◆ **Work instruction**
Would you transcribe the lines running from the one that holds "Where should I" to the last line of the records? Leave every picture out.

◆ **Record excerpts**
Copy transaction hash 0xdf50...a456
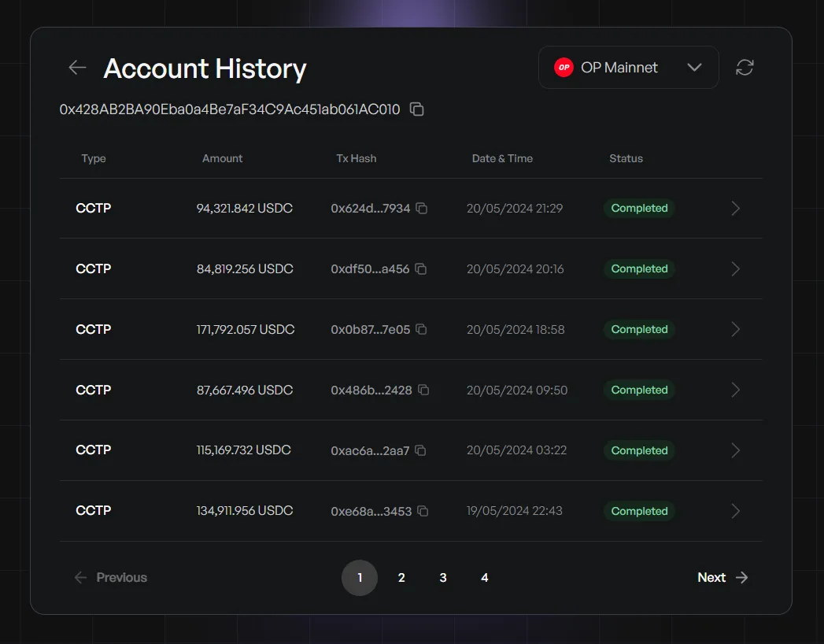824x644 pixels. coord(422,268)
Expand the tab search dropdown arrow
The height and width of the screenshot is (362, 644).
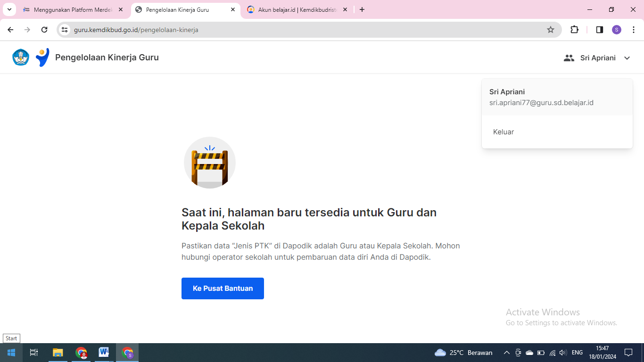click(9, 9)
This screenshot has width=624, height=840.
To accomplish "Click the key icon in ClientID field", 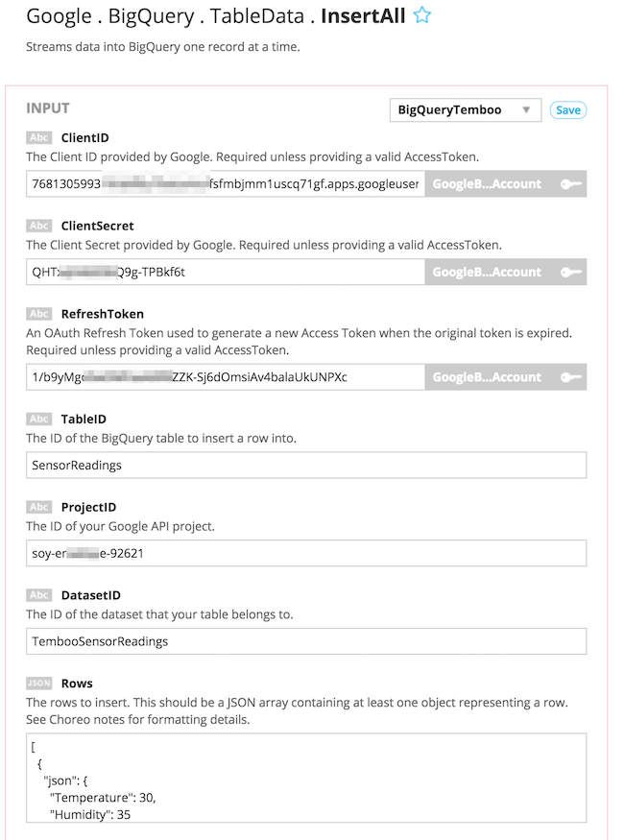I will pyautogui.click(x=570, y=184).
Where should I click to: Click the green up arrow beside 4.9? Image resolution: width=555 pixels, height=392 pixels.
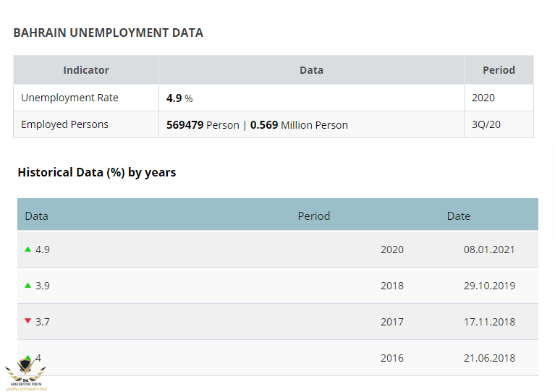28,250
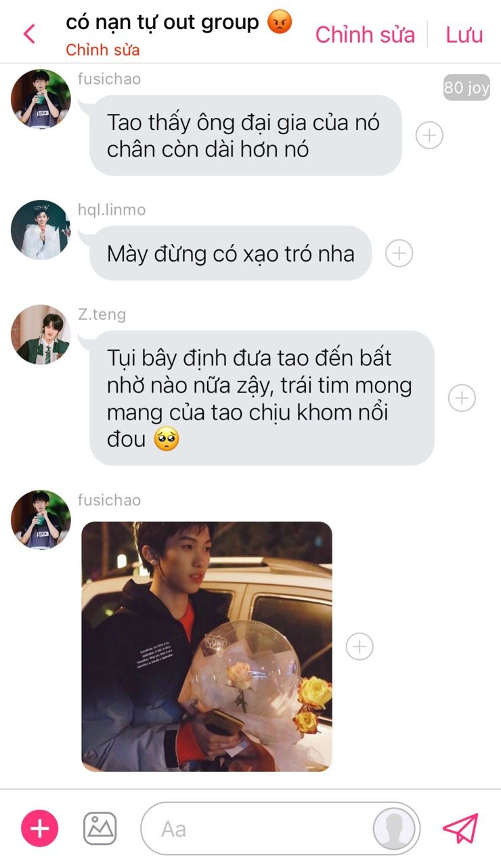Tap fusichao's avatar beside the photo message
Image resolution: width=501 pixels, height=868 pixels.
pyautogui.click(x=41, y=520)
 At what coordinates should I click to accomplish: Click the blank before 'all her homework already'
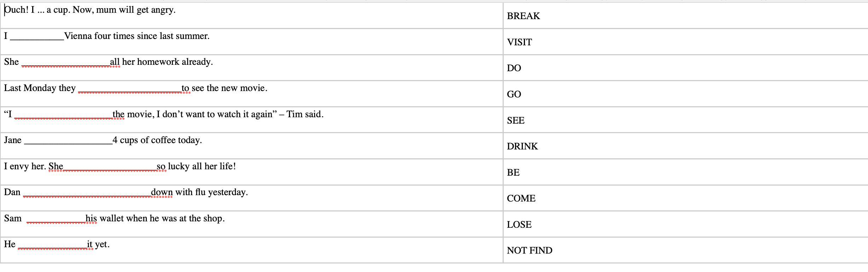[x=66, y=63]
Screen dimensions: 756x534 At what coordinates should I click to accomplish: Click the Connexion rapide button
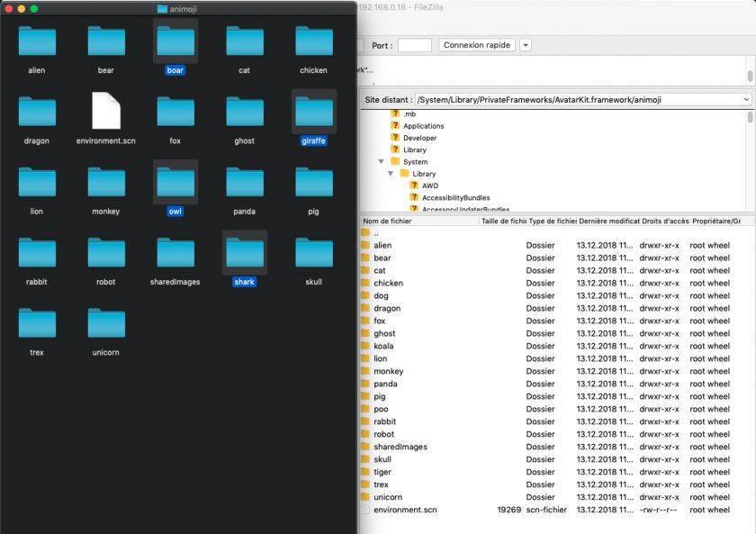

◆ **Written solution**
Where should I click to: Click the green up arrow beside 4.9? Image resolution: width=555 pixels, height=392 pixels.
28,250
Tap fusichao's avatar beside the photo message
Image resolution: width=501 pixels, height=868 pixels.
pyautogui.click(x=41, y=520)
 At what coordinates should I click to accomplish: Click the blank before 'all her homework already'
[x=66, y=63]
Screen dimensions: 756x534 At what coordinates should I click to accomplish: Click the Connexion rapide button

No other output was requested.